Kültür Sanat ‘İnsan bildiğinden şaşmıyor’

‘İnsan bildiğinden şaşmıyor’

07.04.2024 - 07:01 | Son Güncellenme:

“Curcunabazlar” adlı yeni kitabında Mehmet Anıl ikiz kardeşlerin iktidar mücadelesini anlatıyor. İnsanın hiç değişmediğinin altını çizen Anıl, “Hırslar, kıskançlıklar, sevgi ve nefret, dostluklar ve düşmanlıklar tıpatıp aynı” diyor.

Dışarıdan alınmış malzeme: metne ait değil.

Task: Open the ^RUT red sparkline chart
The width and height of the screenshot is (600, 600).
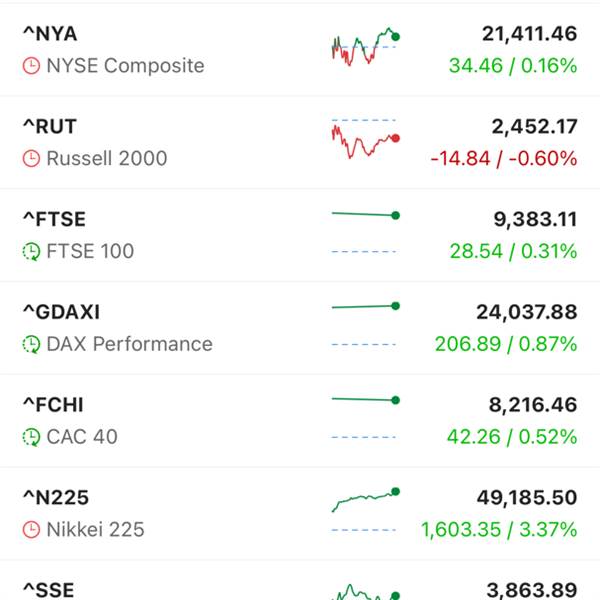Action: [365, 140]
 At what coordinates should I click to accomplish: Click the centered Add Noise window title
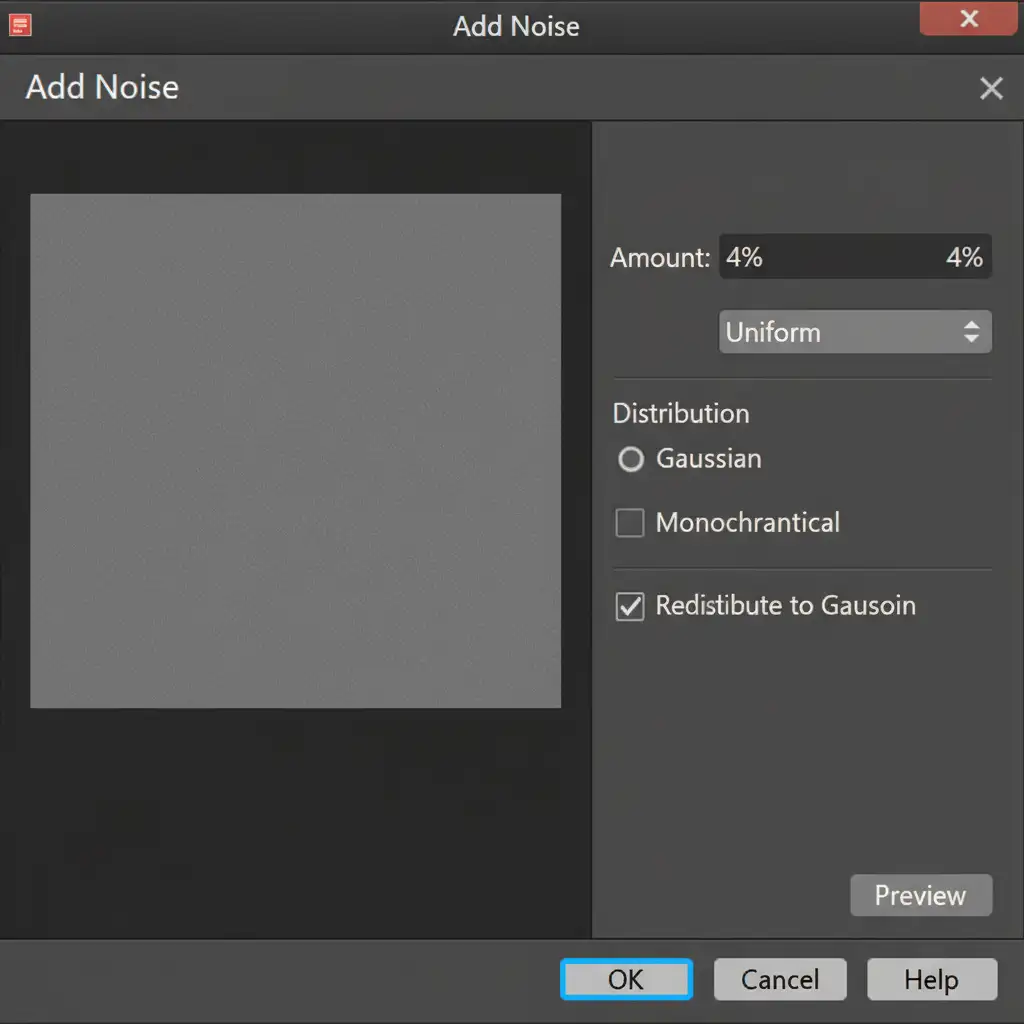coord(516,26)
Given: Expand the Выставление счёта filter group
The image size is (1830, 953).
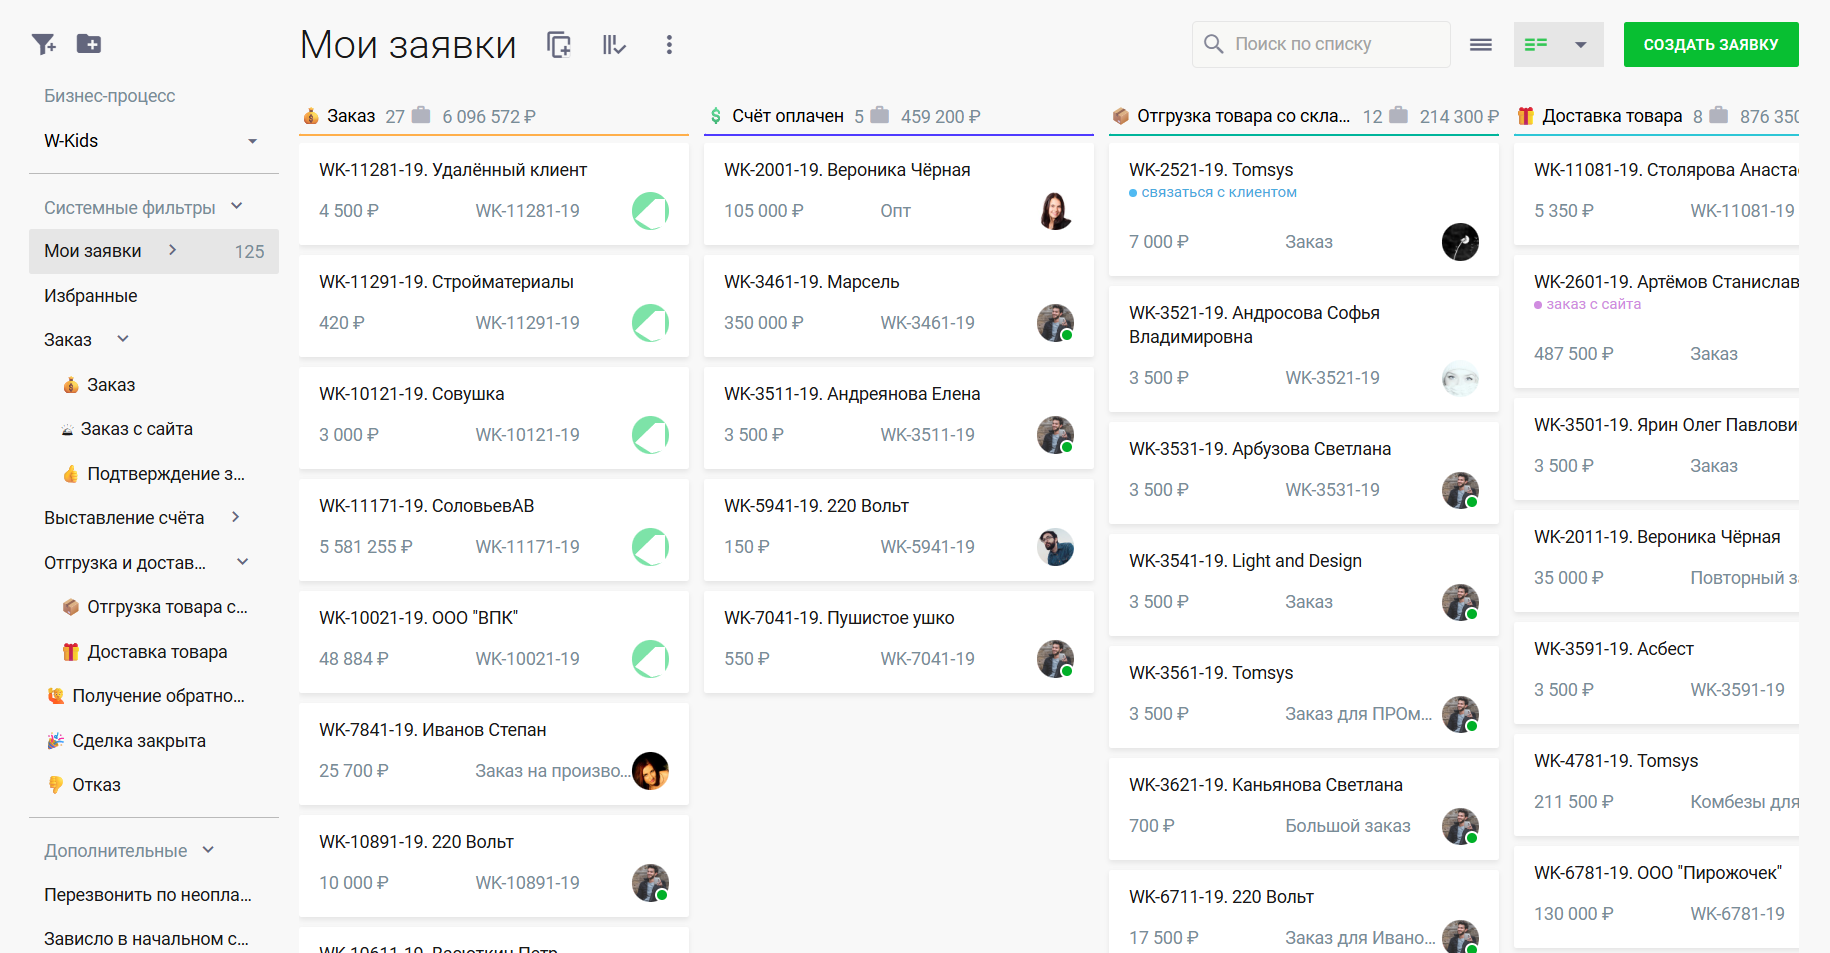Looking at the screenshot, I should click(x=236, y=517).
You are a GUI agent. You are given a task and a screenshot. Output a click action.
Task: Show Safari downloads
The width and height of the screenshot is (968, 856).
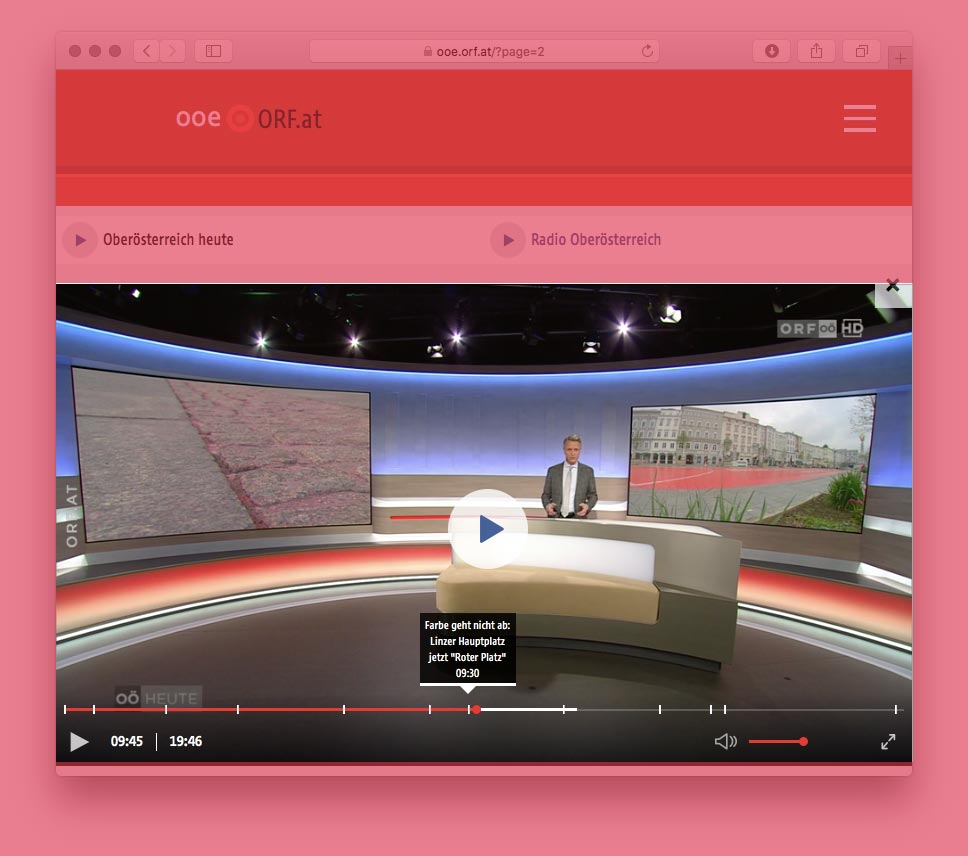pyautogui.click(x=771, y=51)
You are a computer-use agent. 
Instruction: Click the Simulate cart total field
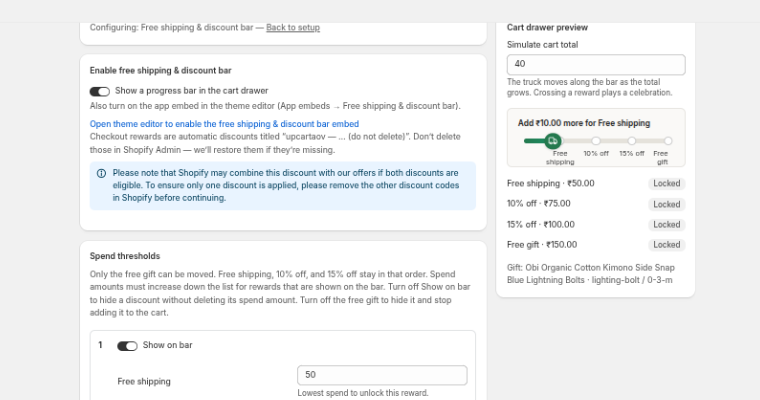click(x=596, y=64)
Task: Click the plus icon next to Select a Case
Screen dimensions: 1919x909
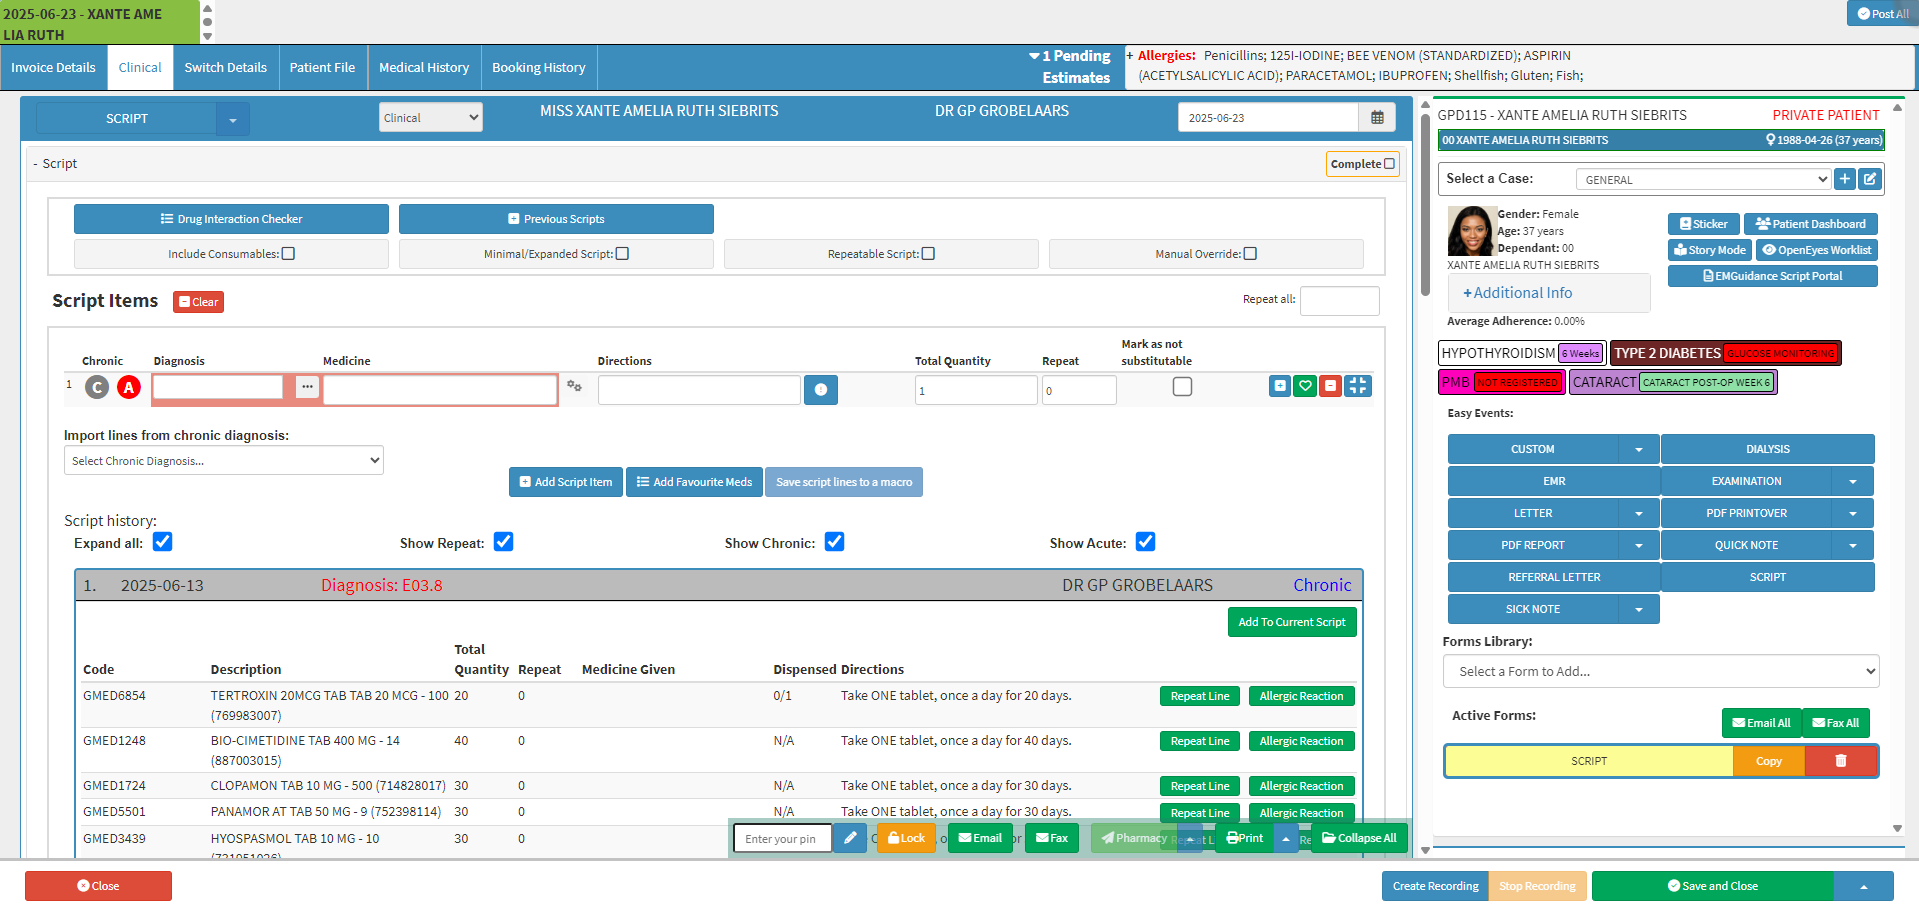Action: tap(1845, 179)
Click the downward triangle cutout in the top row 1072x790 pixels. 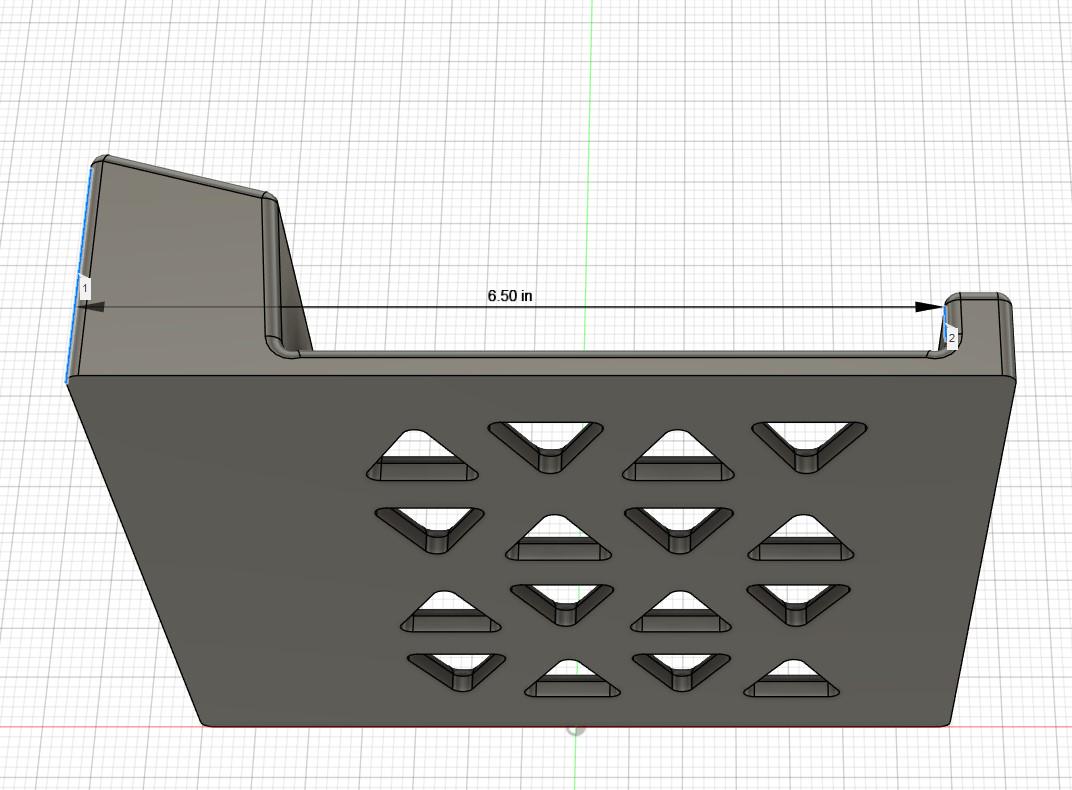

‘İnsan bildiğinden şaşmıyor’

Ümran Avcı  - Yunus Nadi Roman Ödüllü Mehmet Anıl, “Curcunabazlar” adlı yeni kitabında Tevrat’ta geçen ‘ikiz kardeşler Esav ve Yakub’un peygamberlik için verdikleri iktidar mücadelesini anlatıyor. “O dönemki olaylar bugün olsa ne şekilde yaşanırdı?” sorusuna yanıt arıyor. Romanı üzerine konuştuğumuz Mehmet Anıl, “Mitler, meseller ve dini hikâyelerden öğrendiğimiz kadarıyla insan pek değişmemiş. Hırslar, kıskançlıklar, sevgi ve nefret, dostluk ve düşmanlıklar tıpatıp aynı” diyor.  

Haberin Devamı

Romanda mizahi dil öne çıkıyor. Memlekette zaten yeterince dert tasa var, tarihi biraz da mizahi bir gözle kurmaca hâlinde mi okuyalım dediniz? 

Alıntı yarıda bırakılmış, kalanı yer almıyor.